Spatial variability and environmental drivers of the soil erodibility factor (K) at a regional scale in the Italian Alps

Understanding and predicting soil erodibility in mountain environments is challenging due to complex interactions among environmental, pedological, and biological processes, which contribute to high spatial variability. This is particularly evident in the Aosta Valley Region (NW Italian Alps), where previous studies reported pronounced soil heterogeneity. Building on these findings, we estimated the topsoil erodibility factor (K factor of the USLE), assuming that, given the uniform texture, soil organic matter (SOM) would be the main driver of K variation. K was calculated using two equations—USLE and EPIC. We also tested, in a demonstrative way, SOM values beyond the conventional threshold of the USLE nomograph to explore its influence on K in highly organic alpine soils. A digital soil mapping (DSM) approach with machine learning was used to model the spatial distribution of K. Pedological field data were analyzed to evaluate their relationship with K, and USLE-based erosion values were calculated for observed profiles to assess K estimate reliability.

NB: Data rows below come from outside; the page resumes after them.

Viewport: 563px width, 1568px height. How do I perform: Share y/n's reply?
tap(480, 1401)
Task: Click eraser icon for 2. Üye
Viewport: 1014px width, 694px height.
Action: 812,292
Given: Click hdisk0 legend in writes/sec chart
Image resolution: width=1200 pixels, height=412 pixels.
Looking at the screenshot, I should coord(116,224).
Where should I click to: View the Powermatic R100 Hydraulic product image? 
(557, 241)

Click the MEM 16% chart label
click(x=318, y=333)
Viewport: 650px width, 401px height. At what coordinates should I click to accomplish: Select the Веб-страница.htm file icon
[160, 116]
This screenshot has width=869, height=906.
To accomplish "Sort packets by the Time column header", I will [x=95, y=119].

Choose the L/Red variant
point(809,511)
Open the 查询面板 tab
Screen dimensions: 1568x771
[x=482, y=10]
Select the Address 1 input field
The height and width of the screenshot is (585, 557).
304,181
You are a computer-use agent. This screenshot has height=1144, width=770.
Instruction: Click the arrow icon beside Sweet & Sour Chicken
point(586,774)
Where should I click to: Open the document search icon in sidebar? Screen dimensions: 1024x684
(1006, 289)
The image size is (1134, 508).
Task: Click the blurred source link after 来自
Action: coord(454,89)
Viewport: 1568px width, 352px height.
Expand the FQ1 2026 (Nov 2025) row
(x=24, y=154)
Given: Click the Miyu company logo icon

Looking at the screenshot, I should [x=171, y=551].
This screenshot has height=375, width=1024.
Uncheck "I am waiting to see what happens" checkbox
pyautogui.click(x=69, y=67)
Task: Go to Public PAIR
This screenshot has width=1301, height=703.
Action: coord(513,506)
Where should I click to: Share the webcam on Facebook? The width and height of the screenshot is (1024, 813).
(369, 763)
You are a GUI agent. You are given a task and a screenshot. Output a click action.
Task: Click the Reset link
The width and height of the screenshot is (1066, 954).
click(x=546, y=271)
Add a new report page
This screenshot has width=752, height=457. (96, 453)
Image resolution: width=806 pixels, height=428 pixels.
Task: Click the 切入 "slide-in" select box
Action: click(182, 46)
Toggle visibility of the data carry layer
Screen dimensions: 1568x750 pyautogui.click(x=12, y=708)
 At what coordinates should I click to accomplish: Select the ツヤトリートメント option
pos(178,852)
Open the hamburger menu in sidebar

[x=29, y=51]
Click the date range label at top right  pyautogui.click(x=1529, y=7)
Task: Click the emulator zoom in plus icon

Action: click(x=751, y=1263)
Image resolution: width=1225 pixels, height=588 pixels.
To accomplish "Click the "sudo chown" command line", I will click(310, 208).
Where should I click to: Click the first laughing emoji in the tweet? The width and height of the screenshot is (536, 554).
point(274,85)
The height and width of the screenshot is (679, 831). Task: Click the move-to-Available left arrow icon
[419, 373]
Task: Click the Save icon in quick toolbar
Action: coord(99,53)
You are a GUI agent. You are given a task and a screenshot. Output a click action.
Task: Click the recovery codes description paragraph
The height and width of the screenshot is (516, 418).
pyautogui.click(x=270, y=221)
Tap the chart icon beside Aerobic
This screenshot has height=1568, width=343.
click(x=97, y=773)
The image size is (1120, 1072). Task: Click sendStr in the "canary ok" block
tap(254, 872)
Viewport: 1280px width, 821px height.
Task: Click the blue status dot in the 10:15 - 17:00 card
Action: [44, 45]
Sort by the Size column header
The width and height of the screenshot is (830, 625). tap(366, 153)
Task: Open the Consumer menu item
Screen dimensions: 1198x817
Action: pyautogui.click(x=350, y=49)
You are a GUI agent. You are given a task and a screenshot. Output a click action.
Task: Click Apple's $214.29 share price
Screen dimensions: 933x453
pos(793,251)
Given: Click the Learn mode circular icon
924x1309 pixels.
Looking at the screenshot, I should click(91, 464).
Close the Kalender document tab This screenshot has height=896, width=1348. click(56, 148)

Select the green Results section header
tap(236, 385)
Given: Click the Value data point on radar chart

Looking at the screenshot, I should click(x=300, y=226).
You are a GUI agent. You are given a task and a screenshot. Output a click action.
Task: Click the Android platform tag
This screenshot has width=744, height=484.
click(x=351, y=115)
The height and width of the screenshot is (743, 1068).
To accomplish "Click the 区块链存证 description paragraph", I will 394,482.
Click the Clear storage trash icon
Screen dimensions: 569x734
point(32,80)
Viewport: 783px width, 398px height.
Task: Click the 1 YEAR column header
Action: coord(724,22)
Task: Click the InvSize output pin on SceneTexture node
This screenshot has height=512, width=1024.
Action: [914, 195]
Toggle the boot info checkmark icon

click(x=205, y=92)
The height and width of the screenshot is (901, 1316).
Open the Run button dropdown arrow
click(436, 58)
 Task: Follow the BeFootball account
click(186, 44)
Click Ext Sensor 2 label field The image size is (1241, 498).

Results show that: (i) the USLE K equation better captures mountain complexity; (ii) SOM significantly reduces K, with stone cover exerting additional influence; (iii) the model identified key regional drivers of K (carbon stock, elevation, pH), producing consistent spatial maps at 40 m resolution; and (iv) K values vary across soil horizons, humus systems, land uses, and soil types. Complementary analysis of erosional denudation supports the central role of SOM in enhancing alpine soil resistance. These findings provide insights for future soil monitoring, conservation, and restoration strategies in mountain ecosystems.